::: Records for processing :::
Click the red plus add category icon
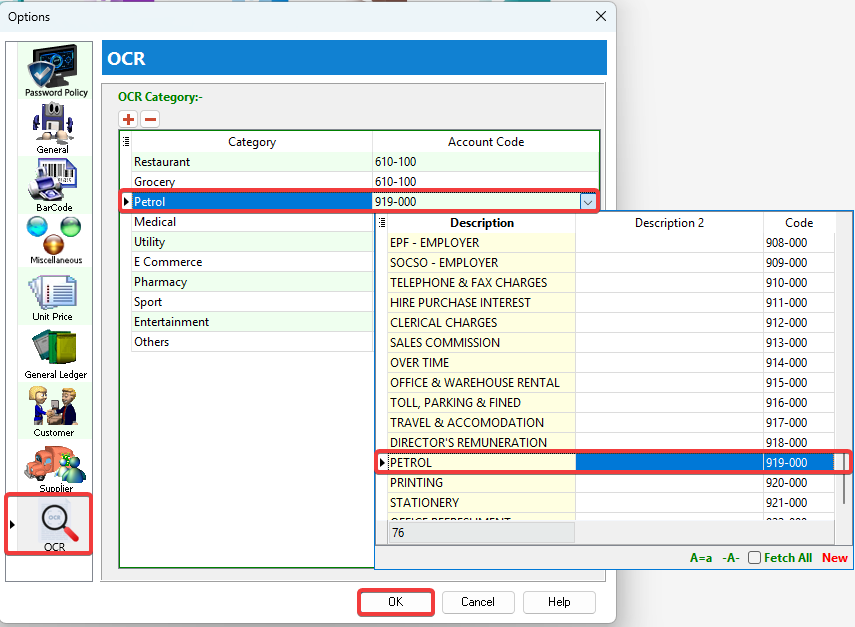Image resolution: width=855 pixels, height=627 pixels. (x=129, y=120)
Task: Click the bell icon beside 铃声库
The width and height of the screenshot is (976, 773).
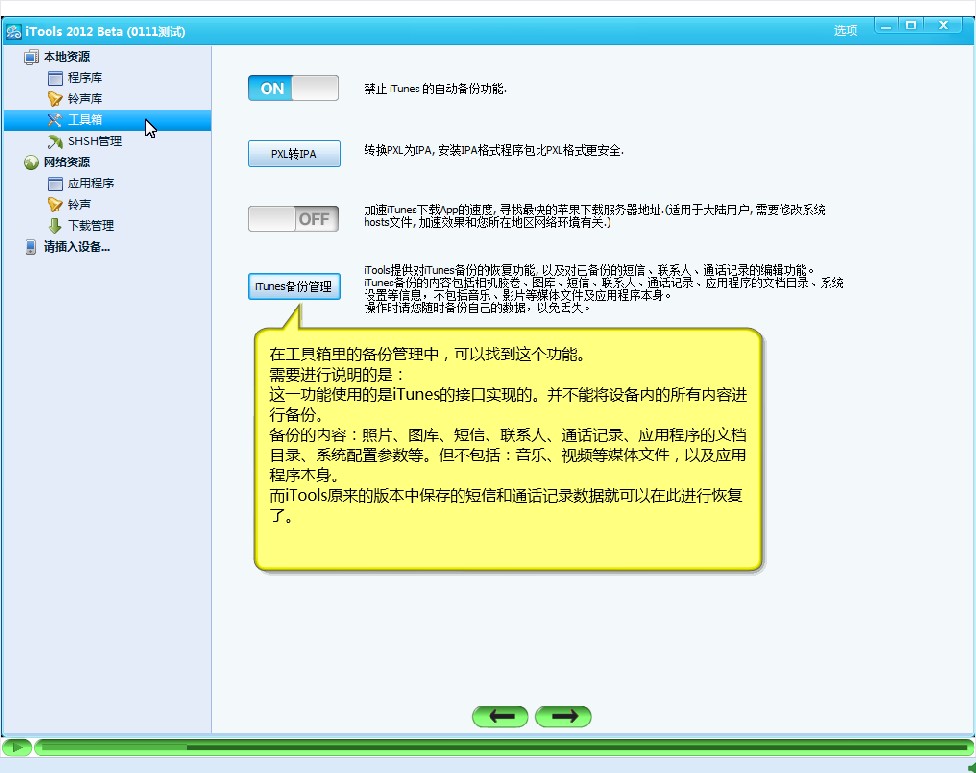Action: tap(55, 99)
:::
Excluding the pictures, write out exactly the lines from the line that contains "Task: Click the bell icon beside 铃声库" through the end of the records.

- _Task output_
Task: Click the bell icon beside 铃声库
The width and height of the screenshot is (976, 773).
Action: tap(55, 99)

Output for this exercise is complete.